The founding conference of the CWI was held in London on 20 to 21 April 1974 and attended by supporters of what was then called Militant (or the Militant tendency), from 12 countries including Britain, Ireland and Sweden. In the early years of the international, sections generally pursued a policy of entryism into social democratic or labour parties. As such, the CWI was originally secretive because to organise openly risked the expulsion of its sections from the parties in which they were working.

End of entryism
The CWI largely ended its strategy of entryism in the early 1990s. The international developed an analysis that many social democratic parties had fundamentally changed in nature and become outright capitalist parties, their main example being the UK Labour Party. This was strongly resisted by Ted Grant, one of Militant's founders. After a lengthy debate and special conference in 1991 confirmed overwhelmingly the position of the CWI in the England and Wales section, Grant and his supporters sought official faction status within the organisation, which was granted for some time, but later was revoked by the leadership. Ted Grant and his supporters were expelled and founded the International Marxist Tendency.
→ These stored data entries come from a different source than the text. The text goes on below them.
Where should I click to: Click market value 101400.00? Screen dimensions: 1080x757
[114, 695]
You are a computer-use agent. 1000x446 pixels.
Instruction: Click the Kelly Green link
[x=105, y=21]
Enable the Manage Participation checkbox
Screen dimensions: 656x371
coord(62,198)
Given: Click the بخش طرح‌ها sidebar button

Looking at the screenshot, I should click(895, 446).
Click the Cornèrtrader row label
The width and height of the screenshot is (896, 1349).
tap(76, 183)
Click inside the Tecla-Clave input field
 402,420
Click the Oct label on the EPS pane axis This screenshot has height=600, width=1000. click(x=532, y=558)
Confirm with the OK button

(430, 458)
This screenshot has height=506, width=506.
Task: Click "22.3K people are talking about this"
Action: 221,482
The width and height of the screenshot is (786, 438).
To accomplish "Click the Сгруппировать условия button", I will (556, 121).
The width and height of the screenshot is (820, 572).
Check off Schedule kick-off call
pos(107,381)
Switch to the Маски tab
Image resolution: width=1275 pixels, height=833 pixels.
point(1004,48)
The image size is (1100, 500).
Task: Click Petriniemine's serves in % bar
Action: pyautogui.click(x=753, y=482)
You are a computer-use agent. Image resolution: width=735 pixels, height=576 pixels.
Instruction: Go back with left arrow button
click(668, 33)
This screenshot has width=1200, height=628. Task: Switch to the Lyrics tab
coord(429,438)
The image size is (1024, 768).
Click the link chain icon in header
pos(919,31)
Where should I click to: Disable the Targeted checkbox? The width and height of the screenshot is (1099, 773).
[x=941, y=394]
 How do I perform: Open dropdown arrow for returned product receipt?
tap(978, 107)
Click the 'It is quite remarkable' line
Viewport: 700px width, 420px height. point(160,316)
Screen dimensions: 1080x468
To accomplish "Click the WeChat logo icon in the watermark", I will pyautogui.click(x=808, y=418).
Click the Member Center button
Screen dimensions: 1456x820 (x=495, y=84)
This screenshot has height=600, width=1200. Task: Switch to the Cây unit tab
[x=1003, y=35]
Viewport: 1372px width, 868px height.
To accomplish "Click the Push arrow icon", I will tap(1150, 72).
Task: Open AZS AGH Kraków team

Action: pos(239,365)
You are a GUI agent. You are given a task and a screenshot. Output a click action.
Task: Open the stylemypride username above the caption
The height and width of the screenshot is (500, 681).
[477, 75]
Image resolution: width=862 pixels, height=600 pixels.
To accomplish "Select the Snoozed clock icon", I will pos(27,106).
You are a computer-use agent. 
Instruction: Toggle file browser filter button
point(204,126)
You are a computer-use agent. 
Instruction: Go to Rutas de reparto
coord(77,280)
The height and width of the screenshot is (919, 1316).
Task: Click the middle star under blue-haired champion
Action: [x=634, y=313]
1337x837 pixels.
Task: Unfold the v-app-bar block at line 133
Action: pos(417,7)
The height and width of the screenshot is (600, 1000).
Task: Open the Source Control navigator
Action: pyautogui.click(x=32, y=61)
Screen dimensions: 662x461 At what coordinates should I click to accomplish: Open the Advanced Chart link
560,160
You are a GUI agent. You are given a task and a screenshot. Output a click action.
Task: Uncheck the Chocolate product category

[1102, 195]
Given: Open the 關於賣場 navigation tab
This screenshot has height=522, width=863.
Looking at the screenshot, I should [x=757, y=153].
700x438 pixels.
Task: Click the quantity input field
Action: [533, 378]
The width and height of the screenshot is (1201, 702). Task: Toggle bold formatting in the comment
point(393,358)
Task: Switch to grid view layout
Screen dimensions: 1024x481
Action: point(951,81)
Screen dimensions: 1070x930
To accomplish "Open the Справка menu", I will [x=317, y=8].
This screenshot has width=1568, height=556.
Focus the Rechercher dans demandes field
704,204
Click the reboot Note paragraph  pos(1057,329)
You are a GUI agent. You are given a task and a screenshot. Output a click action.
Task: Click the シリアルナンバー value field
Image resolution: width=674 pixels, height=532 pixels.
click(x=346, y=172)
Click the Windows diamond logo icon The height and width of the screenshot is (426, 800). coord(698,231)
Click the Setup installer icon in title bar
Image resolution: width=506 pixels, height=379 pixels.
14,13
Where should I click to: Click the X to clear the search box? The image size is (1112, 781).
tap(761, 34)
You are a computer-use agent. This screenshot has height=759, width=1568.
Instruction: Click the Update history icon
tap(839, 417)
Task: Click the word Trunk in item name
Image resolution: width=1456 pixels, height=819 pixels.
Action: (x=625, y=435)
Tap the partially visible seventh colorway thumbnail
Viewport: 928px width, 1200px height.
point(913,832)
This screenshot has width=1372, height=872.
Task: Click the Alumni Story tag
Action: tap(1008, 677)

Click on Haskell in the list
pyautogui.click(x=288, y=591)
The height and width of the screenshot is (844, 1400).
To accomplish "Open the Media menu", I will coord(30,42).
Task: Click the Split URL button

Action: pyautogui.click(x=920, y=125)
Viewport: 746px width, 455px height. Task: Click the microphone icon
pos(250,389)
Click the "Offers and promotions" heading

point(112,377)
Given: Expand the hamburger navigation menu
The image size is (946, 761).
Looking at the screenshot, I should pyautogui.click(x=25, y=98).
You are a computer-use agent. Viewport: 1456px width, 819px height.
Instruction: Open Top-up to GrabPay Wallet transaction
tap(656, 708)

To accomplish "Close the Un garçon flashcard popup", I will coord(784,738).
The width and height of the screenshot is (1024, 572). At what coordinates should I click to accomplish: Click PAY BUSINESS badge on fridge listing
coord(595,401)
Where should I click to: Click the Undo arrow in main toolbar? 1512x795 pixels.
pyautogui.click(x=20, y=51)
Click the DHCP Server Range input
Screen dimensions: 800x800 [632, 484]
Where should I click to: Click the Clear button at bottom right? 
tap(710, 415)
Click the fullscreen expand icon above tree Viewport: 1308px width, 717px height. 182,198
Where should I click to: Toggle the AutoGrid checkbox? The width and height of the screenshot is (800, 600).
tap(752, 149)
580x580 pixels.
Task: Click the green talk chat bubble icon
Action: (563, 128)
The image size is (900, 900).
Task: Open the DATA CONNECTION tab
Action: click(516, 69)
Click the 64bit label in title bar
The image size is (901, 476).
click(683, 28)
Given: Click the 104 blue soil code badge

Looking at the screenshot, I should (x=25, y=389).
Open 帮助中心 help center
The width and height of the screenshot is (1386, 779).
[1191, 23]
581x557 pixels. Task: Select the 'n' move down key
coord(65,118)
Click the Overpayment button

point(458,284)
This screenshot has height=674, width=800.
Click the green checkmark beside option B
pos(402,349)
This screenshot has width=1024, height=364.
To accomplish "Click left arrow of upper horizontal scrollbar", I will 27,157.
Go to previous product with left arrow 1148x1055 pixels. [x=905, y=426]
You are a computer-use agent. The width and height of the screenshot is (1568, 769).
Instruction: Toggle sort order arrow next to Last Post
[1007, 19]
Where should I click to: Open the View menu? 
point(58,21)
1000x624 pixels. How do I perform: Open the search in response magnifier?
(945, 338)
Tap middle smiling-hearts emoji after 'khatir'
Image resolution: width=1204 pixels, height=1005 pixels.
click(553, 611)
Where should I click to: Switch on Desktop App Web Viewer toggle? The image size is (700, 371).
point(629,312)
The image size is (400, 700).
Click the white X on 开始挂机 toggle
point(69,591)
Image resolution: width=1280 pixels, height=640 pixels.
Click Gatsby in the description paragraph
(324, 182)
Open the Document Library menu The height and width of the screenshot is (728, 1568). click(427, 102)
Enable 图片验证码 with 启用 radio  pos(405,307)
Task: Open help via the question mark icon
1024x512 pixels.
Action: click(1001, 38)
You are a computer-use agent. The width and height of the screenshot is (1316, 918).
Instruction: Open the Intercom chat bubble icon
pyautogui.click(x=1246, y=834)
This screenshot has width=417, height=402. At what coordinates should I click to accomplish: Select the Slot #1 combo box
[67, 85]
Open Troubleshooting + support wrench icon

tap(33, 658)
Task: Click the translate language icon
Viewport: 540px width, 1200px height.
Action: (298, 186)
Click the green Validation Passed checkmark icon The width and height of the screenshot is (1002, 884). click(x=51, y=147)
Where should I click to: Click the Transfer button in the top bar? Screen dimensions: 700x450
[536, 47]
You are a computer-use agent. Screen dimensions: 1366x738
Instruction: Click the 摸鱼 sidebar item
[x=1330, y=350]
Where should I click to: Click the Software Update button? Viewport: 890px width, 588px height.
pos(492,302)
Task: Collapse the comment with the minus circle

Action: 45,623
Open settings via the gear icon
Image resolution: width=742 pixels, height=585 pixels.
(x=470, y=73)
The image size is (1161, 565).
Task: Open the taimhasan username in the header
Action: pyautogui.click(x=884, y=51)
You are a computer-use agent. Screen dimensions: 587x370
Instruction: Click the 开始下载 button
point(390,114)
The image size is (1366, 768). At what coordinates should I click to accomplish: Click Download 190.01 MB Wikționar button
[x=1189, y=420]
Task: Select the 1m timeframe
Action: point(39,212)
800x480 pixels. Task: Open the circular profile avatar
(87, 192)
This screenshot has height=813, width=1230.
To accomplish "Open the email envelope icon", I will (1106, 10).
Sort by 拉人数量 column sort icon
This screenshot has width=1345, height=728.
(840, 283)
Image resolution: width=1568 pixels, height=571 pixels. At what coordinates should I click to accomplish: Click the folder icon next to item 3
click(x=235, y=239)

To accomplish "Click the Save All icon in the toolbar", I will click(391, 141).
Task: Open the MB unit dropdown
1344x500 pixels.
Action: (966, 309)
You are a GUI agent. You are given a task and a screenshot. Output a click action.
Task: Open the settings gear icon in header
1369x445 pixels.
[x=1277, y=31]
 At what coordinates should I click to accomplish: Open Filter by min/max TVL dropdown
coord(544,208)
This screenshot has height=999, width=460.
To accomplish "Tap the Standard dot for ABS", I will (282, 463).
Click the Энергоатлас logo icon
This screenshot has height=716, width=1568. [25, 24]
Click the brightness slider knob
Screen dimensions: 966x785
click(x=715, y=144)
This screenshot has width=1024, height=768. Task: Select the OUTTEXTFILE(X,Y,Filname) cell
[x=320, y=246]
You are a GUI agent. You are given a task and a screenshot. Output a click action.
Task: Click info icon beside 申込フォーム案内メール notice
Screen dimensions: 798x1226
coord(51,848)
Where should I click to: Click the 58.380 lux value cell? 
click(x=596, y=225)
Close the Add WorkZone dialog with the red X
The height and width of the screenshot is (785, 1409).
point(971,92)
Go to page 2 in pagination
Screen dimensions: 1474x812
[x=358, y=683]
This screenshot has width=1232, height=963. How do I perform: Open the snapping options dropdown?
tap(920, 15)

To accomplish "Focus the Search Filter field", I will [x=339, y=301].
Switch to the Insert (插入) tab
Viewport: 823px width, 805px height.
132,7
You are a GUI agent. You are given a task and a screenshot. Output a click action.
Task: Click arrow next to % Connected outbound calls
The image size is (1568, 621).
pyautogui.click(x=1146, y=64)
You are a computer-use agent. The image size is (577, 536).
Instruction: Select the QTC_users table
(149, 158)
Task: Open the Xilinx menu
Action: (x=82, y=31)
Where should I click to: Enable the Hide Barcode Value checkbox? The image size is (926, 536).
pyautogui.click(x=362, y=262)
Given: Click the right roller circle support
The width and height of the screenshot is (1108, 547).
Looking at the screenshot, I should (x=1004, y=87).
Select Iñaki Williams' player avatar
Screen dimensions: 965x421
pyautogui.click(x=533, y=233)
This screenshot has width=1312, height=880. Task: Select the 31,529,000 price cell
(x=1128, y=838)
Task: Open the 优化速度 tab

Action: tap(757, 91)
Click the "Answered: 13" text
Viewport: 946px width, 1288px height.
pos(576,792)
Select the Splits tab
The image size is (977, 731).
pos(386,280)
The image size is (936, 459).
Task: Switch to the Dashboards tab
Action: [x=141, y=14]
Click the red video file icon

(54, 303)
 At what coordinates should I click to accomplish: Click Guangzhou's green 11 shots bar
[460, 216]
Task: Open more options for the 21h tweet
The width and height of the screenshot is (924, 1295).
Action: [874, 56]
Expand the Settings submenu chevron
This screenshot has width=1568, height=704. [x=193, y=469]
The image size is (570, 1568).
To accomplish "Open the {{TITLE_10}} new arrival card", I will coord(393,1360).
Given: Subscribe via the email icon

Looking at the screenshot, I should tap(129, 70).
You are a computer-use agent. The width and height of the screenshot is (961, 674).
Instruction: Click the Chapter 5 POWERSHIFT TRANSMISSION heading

Since their Open Turn CWI sections have, in a number of countries, stood candidates under their own name. One section has representation in a state parliament, the Socialist Party, which at its height had three TDs in Dáil Éireann in the Republic of Ireland. The CWI also has elected members in a number of regional legislatures or local councils in Sweden; (Germany) (members of The Left); Pakistan; Sri Lanka; and the United States, where Socialist Alternative elected Kshama Sawant to Seattle City Council in 2013 and again in 2015. In the 2005 Sri Lankan presidential elections the CWI affiliate, the United Socialist Party, came third (with 0.4%).

Supporters of the CWI launched a youth organisation, International Socialist Resistance, in 2001.

New mass workers' parties
CWI members played a leading role in founding the Scottish Socialist Party. However, the SSP broke with the CWI in 1999, with a minority of members loyal to the CWI establishing the International Socialists. When Tommy Sheridan resigned from the SSP in 2006 and established a new party in Scotland, Solidarity, the International Socialists joined in conjunction with the Socialist Workers Party.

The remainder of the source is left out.